One Step Forward, One Step Back for DADT Repeal

 

At bases around the world, the military has already begun training service members to tolerate gay and lesbian colleagues’ displays of affection, and to lay off the “gay bar” jokes…and yet this week, it still barred a standout former Army cadet from rejoining the ranks, because her lesbianism breaks the existing rules. The developments show how current and aspiring LGBT service members can continue to expect uneven treatment until Pentagon leaders dot the i’s and cross the t’s on a policy change that’s already sailed through Congress.

Advances are being made, sort of. The AP notes that, since March, thousands of troops have already undergone instruction on how to work congenially with gay colleagues:

If a Marine spots two men in his battalion kissing off-duty at a shopping mall, he should react as if he were seeing a man and woman.
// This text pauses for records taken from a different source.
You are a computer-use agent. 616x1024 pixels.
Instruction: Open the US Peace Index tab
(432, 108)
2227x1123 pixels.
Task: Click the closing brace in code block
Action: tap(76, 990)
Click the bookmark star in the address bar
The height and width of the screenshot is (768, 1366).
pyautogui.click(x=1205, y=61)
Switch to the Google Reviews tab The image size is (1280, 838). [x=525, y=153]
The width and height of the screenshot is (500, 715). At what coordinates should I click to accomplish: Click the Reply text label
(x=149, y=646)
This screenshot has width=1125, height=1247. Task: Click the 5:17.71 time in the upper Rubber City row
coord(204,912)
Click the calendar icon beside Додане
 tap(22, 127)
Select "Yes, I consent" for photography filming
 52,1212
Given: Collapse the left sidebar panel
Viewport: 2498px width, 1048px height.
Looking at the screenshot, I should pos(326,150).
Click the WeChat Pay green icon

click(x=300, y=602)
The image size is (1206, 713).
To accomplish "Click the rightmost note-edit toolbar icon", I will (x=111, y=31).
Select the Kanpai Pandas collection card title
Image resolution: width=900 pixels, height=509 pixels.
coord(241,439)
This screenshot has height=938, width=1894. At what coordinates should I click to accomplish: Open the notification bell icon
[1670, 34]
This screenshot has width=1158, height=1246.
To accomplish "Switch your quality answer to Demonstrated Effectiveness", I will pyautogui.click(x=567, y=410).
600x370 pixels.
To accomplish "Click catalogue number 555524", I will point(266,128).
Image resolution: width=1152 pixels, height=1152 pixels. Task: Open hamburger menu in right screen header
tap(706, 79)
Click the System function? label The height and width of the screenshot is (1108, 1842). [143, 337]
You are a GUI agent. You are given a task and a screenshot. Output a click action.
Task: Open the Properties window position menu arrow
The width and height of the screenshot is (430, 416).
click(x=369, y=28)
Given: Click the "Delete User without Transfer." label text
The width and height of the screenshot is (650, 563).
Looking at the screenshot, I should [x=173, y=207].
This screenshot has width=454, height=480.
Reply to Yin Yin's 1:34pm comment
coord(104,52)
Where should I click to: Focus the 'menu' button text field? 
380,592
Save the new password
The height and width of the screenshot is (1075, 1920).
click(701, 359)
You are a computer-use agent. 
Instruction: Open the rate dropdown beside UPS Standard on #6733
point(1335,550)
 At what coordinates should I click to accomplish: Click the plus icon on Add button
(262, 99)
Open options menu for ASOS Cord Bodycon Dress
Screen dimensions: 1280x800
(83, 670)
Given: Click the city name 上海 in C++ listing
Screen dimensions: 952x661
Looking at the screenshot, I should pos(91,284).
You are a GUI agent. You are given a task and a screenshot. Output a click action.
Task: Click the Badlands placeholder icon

If he turns on the television news to see a fellow Marine dressed as a civilian and marching in a parade with a banner that reads, “Support Gays and Lesbians in the Military!” he should accept it as a free right of expression.

The Marines are also reminding their charges that they’re still entitled to think homosexuality is wrong; they just can’t impose that dictum on their brothers and sisters in uniform. “These changes are about policy,” their guidebook states. “The policy is about adherence to orders and behavior, and not about beliefs.”

And yet, the case of Cadet Katie Miller—which may be familiar to Mother Jones readers—shows that the policy is in limbo, and out service members are still out of luck in the foreseeable future.

Last summer, exasperated with the military’s Don’t Ask Don’t Tell policy, Miller came out as a lesbian, resigned her US Military Academy appointment, and transferred to Yale. “I intend for my resignation to offer a concrete example of the consequences of a failed law and social policy,” she wrote. And she made it clear that once DADT was dead, she’d happily rejoin the service. Congress repealed the 1993 policy late last year, and Miller applied for readmission to West Point. Campus officials confirmed this week that she’d been rejected.

It’s not that the Army didn’t want Miller in uniform—given her record of achievements in two years at West Point, (ninth in her class of 1,100, top-notch athlete, peer leader), who wouldn’t? It’s just that gays still can’t serve openly until the military’s brass announce that their Don’t Ask Don’t Tell repeal process is done:

“While at the academy Ms. Miller remained in good standing and had done exceptionally well academically, militarily and physically,” said Lt. Col. Sherri Reed, director of public affairs at West Point. “The choice to seek re-admission is available to her once the repeal process is completed.”

So when will that be?

It’s supposed to be a done deal 60 days after the president and senior defense advisers certify that the repeal won’t hurt troops’ ability to fight. It could go into full effect by late summer or early fall, by some estimates…Servicemembers United recently installed on its website a countdown clock marking the time elapsed since President Obama signed the repeal.

West Point couldn’t really have been expected to rule differently on Miller’s application, given the constraints of the current policy. But until the military bureaucracy reacquaints itself with the 21st century—and it congressional mandate—soldiers, sailors, Marines, and airmen will be stuck in a bizarro loop where gay smooches are to be tolerated, but high-performing gay colleagues are nowhere to be found.